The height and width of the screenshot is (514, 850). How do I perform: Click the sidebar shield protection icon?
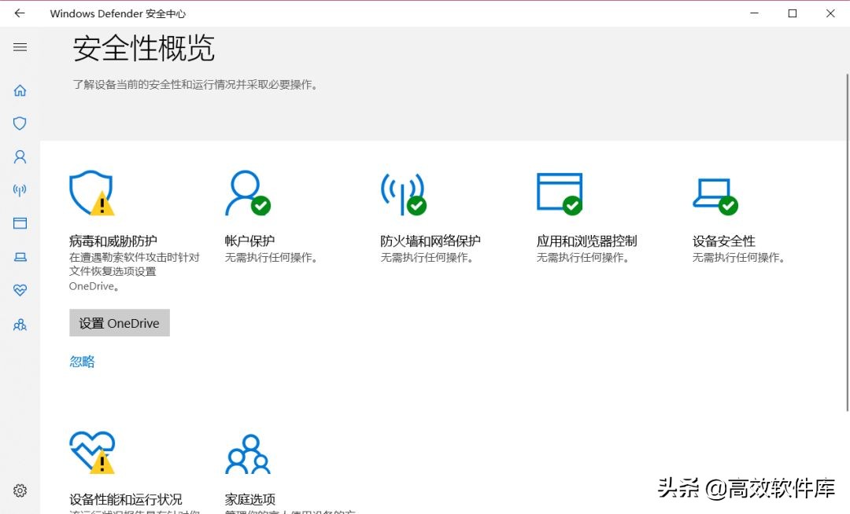point(20,123)
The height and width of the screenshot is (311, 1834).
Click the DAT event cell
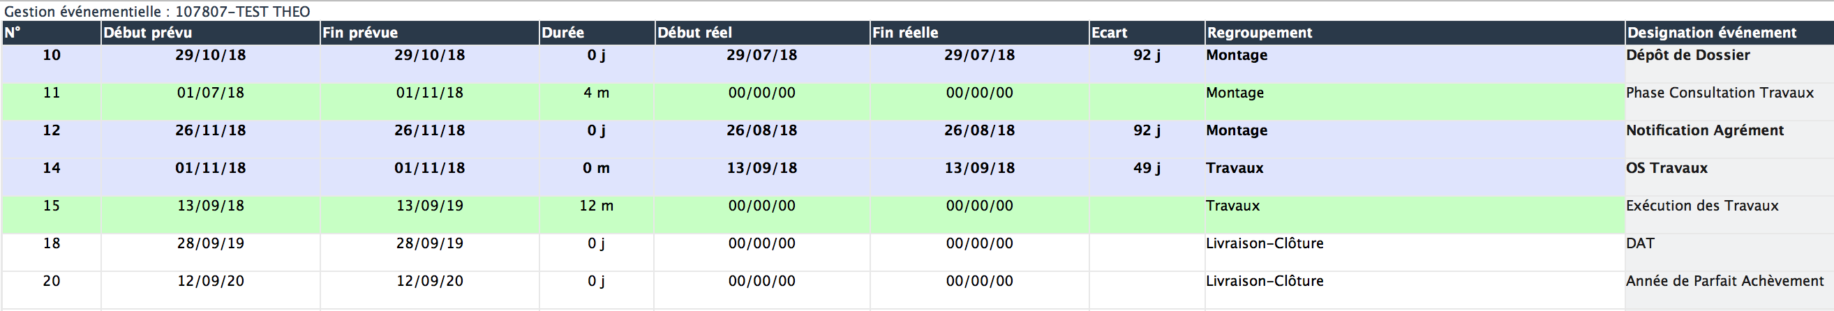point(1729,253)
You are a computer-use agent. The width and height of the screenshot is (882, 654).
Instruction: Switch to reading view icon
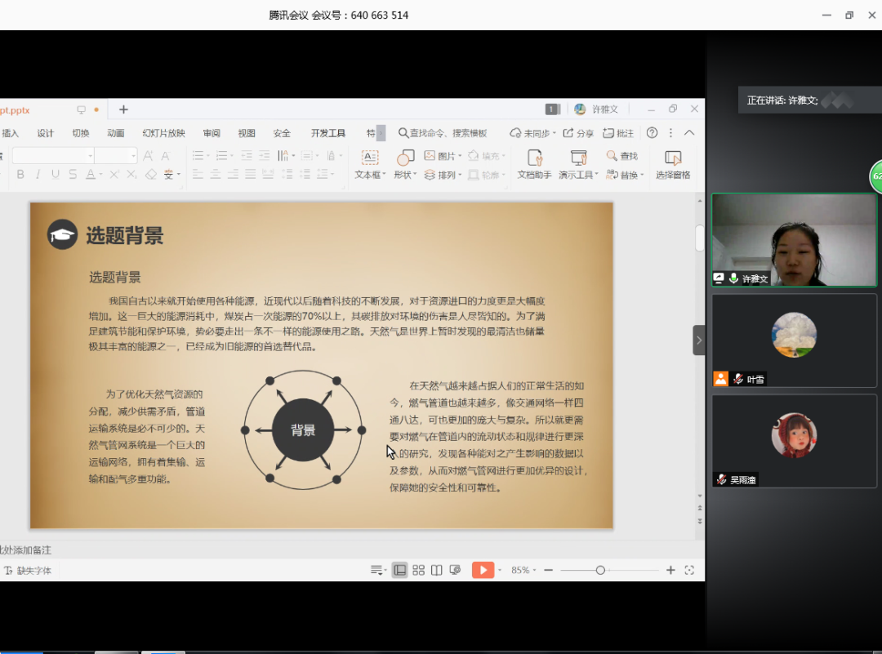point(437,570)

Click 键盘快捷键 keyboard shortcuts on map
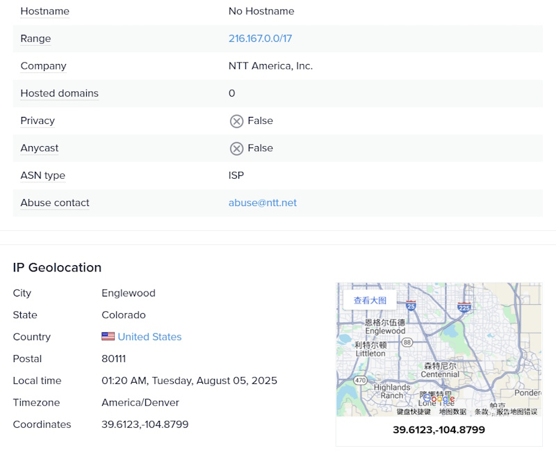coord(414,412)
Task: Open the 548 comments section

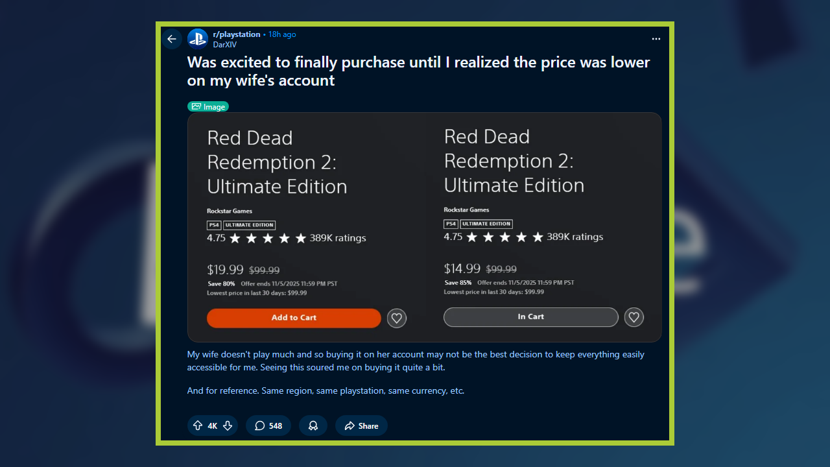Action: (268, 425)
• • • • • • •
- WORK ITEM
Strip the images and reproduce the remaining records precisely.

- TASK RESULT
The height and width of the screenshot is (514, 850). How do I perform: Click the sidebar shield protection icon?
point(20,123)
The height and width of the screenshot is (311, 1834).
Click the DAT event cell
point(1729,253)
You are a computer-use agent. The width and height of the screenshot is (882, 654).
Instruction: Switch to reading view icon
point(437,570)

Click 键盘快捷键 keyboard shortcuts on map
coord(414,412)
Task: Open the 548 comments section

Action: (268, 425)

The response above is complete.